## Material for this task

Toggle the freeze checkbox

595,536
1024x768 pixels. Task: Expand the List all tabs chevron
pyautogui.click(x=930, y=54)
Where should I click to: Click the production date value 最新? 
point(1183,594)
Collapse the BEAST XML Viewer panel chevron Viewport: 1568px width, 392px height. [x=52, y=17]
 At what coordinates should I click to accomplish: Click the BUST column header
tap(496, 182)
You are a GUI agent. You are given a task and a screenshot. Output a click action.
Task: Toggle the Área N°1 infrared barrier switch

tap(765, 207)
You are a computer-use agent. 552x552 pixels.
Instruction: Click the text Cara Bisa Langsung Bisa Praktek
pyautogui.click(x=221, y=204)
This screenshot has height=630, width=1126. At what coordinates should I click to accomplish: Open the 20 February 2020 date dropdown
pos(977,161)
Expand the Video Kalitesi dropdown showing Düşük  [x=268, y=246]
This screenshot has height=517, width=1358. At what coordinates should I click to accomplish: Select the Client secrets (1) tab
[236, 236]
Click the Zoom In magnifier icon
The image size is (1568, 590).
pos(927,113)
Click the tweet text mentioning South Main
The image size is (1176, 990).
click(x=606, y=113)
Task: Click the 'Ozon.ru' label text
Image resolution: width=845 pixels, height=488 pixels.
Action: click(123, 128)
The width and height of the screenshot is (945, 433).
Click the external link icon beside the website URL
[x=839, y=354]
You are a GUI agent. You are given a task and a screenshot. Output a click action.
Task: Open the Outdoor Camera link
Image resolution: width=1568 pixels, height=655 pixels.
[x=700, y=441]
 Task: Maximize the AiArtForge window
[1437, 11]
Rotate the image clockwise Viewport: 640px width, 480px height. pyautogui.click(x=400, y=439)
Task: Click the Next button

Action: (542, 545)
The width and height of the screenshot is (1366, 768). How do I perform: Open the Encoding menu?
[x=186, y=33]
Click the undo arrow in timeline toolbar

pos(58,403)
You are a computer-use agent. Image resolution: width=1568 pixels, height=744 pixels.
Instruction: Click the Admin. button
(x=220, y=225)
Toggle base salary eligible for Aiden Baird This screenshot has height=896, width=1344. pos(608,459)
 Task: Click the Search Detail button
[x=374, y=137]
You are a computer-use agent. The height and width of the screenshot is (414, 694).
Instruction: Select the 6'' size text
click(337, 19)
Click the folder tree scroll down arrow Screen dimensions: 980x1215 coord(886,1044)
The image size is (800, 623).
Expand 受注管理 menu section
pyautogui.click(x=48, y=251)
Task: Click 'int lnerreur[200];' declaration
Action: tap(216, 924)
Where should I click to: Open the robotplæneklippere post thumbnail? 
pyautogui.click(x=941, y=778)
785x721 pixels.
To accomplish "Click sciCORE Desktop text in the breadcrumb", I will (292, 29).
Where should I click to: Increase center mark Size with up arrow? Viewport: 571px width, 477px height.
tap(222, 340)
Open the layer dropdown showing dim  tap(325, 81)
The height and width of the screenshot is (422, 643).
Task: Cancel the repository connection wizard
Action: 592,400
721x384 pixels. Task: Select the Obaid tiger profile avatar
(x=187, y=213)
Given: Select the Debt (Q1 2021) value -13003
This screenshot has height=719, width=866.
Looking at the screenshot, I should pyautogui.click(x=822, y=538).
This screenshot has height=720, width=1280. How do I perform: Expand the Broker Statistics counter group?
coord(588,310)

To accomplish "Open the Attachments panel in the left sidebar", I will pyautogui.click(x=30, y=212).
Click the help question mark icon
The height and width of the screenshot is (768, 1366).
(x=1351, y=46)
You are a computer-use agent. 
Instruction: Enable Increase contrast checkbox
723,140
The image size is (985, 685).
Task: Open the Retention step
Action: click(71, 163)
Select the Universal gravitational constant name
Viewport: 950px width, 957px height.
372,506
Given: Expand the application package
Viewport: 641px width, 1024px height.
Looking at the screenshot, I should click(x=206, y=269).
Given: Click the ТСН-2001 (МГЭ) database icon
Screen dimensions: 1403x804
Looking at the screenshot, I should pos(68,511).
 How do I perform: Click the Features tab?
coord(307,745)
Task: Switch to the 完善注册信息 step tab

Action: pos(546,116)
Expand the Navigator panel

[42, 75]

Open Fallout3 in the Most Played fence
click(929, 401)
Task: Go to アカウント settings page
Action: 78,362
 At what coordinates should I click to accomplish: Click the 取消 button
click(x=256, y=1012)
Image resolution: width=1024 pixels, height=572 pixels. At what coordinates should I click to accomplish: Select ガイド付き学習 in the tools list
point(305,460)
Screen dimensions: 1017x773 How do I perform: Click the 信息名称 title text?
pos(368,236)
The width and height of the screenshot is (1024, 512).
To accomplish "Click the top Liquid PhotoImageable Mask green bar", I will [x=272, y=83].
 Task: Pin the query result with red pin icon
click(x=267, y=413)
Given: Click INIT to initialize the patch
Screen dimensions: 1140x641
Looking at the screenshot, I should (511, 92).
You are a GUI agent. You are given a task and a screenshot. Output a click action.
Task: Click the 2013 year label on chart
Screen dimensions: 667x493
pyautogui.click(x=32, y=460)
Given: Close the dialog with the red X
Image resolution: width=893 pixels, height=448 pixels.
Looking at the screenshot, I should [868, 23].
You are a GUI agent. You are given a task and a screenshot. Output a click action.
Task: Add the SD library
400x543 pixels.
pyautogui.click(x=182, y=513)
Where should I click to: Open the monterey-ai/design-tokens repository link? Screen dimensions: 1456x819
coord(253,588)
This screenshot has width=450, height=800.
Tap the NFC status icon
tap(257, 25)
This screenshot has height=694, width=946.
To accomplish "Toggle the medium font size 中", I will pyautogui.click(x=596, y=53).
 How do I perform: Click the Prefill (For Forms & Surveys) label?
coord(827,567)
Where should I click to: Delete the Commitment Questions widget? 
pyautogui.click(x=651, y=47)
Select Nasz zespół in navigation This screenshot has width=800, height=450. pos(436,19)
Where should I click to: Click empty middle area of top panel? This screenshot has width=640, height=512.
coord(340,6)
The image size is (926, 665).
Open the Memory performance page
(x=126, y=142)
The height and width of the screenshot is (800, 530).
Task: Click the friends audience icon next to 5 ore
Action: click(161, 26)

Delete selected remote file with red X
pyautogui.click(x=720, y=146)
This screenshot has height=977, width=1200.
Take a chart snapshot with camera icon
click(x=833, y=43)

## Work item
Set the records above down again, exactly as they read.

## Task response
Toggle the freeze checkbox

595,536
1024x768 pixels. Task: Expand the List all tabs chevron
pyautogui.click(x=930, y=54)
Where should I click to: Click the production date value 最新? 
point(1183,594)
Collapse the BEAST XML Viewer panel chevron Viewport: 1568px width, 392px height. [x=52, y=17]
 At what coordinates should I click to accomplish: Click the BUST column header
tap(496, 182)
You are a GUI agent. You are given a task and a screenshot. Output a click action.
Task: Toggle the Área N°1 infrared barrier switch

tap(765, 207)
You are a computer-use agent. 552x552 pixels.
Instruction: Click the text Cara Bisa Langsung Bisa Praktek
pyautogui.click(x=221, y=204)
This screenshot has height=630, width=1126. At what coordinates should I click to accomplish: Open the 20 February 2020 date dropdown
pos(977,161)
Expand the Video Kalitesi dropdown showing Düşük  [x=268, y=246]
This screenshot has height=517, width=1358. At what coordinates should I click to accomplish: Select the Client secrets (1) tab
[236, 236]
Click the Zoom In magnifier icon
The image size is (1568, 590).
pos(927,113)
Click the tweet text mentioning South Main
The image size is (1176, 990).
click(x=606, y=113)
Task: Click the 'Ozon.ru' label text
Image resolution: width=845 pixels, height=488 pixels.
Action: click(123, 128)
The width and height of the screenshot is (945, 433).
Click the external link icon beside the website URL
[x=839, y=354]
You are a GUI agent. You are given a task and a screenshot. Output a click action.
Task: Open the Outdoor Camera link
Image resolution: width=1568 pixels, height=655 pixels.
[x=700, y=441]
 Task: Maximize the AiArtForge window
[1437, 11]
Rotate the image clockwise Viewport: 640px width, 480px height. pyautogui.click(x=400, y=439)
Task: Click the Next button

Action: (542, 545)
The width and height of the screenshot is (1366, 768). How do I perform: Open the Encoding menu?
[x=186, y=33]
Click the undo arrow in timeline toolbar

pos(58,403)
You are a computer-use agent. Image resolution: width=1568 pixels, height=744 pixels.
Instruction: Click the Admin. button
(x=220, y=225)
Toggle base salary eligible for Aiden Baird This screenshot has height=896, width=1344. pos(608,459)
 Task: Click the Search Detail button
[x=374, y=137]
You are a computer-use agent. The height and width of the screenshot is (414, 694).
Instruction: Select the 6'' size text
click(337, 19)
Click the folder tree scroll down arrow Screen dimensions: 980x1215 coord(886,1044)
The image size is (800, 623).
Expand 受注管理 menu section
pyautogui.click(x=48, y=251)
Task: Click 'int lnerreur[200];' declaration
Action: tap(216, 924)
Where should I click to: Open the robotplæneklippere post thumbnail? 
pyautogui.click(x=941, y=778)
785x721 pixels.
To accomplish "Click sciCORE Desktop text in the breadcrumb", I will (292, 29).
Where should I click to: Increase center mark Size with up arrow? Viewport: 571px width, 477px height.
tap(222, 340)
Open the layer dropdown showing dim  tap(325, 81)
The height and width of the screenshot is (422, 643).
Task: Cancel the repository connection wizard
Action: 592,400
721x384 pixels. Task: Select the Obaid tiger profile avatar
(x=187, y=213)
Given: Select the Debt (Q1 2021) value -13003
This screenshot has height=719, width=866.
Looking at the screenshot, I should pyautogui.click(x=822, y=538).
This screenshot has height=720, width=1280. How do I perform: Expand the Broker Statistics counter group?
coord(588,310)

To accomplish "Open the Attachments panel in the left sidebar", I will pyautogui.click(x=30, y=212).
Click the help question mark icon
The height and width of the screenshot is (768, 1366).
(x=1351, y=46)
You are a computer-use agent. 
Instruction: Enable Increase contrast checkbox
723,140
The image size is (985, 685).
Task: Open the Retention step
Action: click(71, 163)
Select the Universal gravitational constant name
Viewport: 950px width, 957px height.
372,506
Given: Expand the application package
Viewport: 641px width, 1024px height.
Looking at the screenshot, I should click(x=206, y=269).
Given: Click the ТСН-2001 (МГЭ) database icon
Screen dimensions: 1403x804
Looking at the screenshot, I should pos(68,511).
 How do I perform: Click the Features tab?
coord(307,745)
Task: Switch to the 完善注册信息 step tab

Action: pos(546,116)
Expand the Navigator panel

[42, 75]

Open Fallout3 in the Most Played fence
click(929, 401)
Task: Go to アカウント settings page
Action: 78,362
 At what coordinates should I click to accomplish: Click the 取消 button
click(x=256, y=1012)
Image resolution: width=1024 pixels, height=572 pixels. At what coordinates should I click to accomplish: Select ガイド付き学習 in the tools list
point(305,460)
Screen dimensions: 1017x773 How do I perform: Click the 信息名称 title text?
pos(368,236)
The width and height of the screenshot is (1024, 512).
To accomplish "Click the top Liquid PhotoImageable Mask green bar", I will [x=272, y=83].
 Task: Pin the query result with red pin icon
click(x=267, y=413)
Given: Click INIT to initialize the patch
Screen dimensions: 1140x641
Looking at the screenshot, I should (511, 92).
You are a GUI agent. You are given a task and a screenshot. Output a click action.
Task: Click the 2013 year label on chart
Screen dimensions: 667x493
pyautogui.click(x=32, y=460)
Given: Close the dialog with the red X
Image resolution: width=893 pixels, height=448 pixels.
Looking at the screenshot, I should [868, 23].
You are a GUI agent. You are given a task and a screenshot. Output a click action.
Task: Add the SD library
400x543 pixels.
pyautogui.click(x=182, y=513)
Where should I click to: Open the monterey-ai/design-tokens repository link? Screen dimensions: 1456x819
coord(253,588)
This screenshot has width=450, height=800.
Tap the NFC status icon
tap(257, 25)
This screenshot has height=694, width=946.
To accomplish "Toggle the medium font size 中", I will pyautogui.click(x=596, y=53).
 How do I perform: Click the Prefill (For Forms & Surveys) label?
coord(827,567)
Where should I click to: Delete the Commitment Questions widget? 
pyautogui.click(x=651, y=47)
Select Nasz zespół in navigation This screenshot has width=800, height=450. pos(436,19)
Where should I click to: Click empty middle area of top panel? This screenshot has width=640, height=512.
coord(340,6)
The image size is (926, 665).
Open the Memory performance page
(x=126, y=142)
The height and width of the screenshot is (800, 530).
Task: Click the friends audience icon next to 5 ore
Action: click(161, 26)

Delete selected remote file with red X
pyautogui.click(x=720, y=146)
This screenshot has height=977, width=1200.
Take a chart snapshot with camera icon
click(x=833, y=43)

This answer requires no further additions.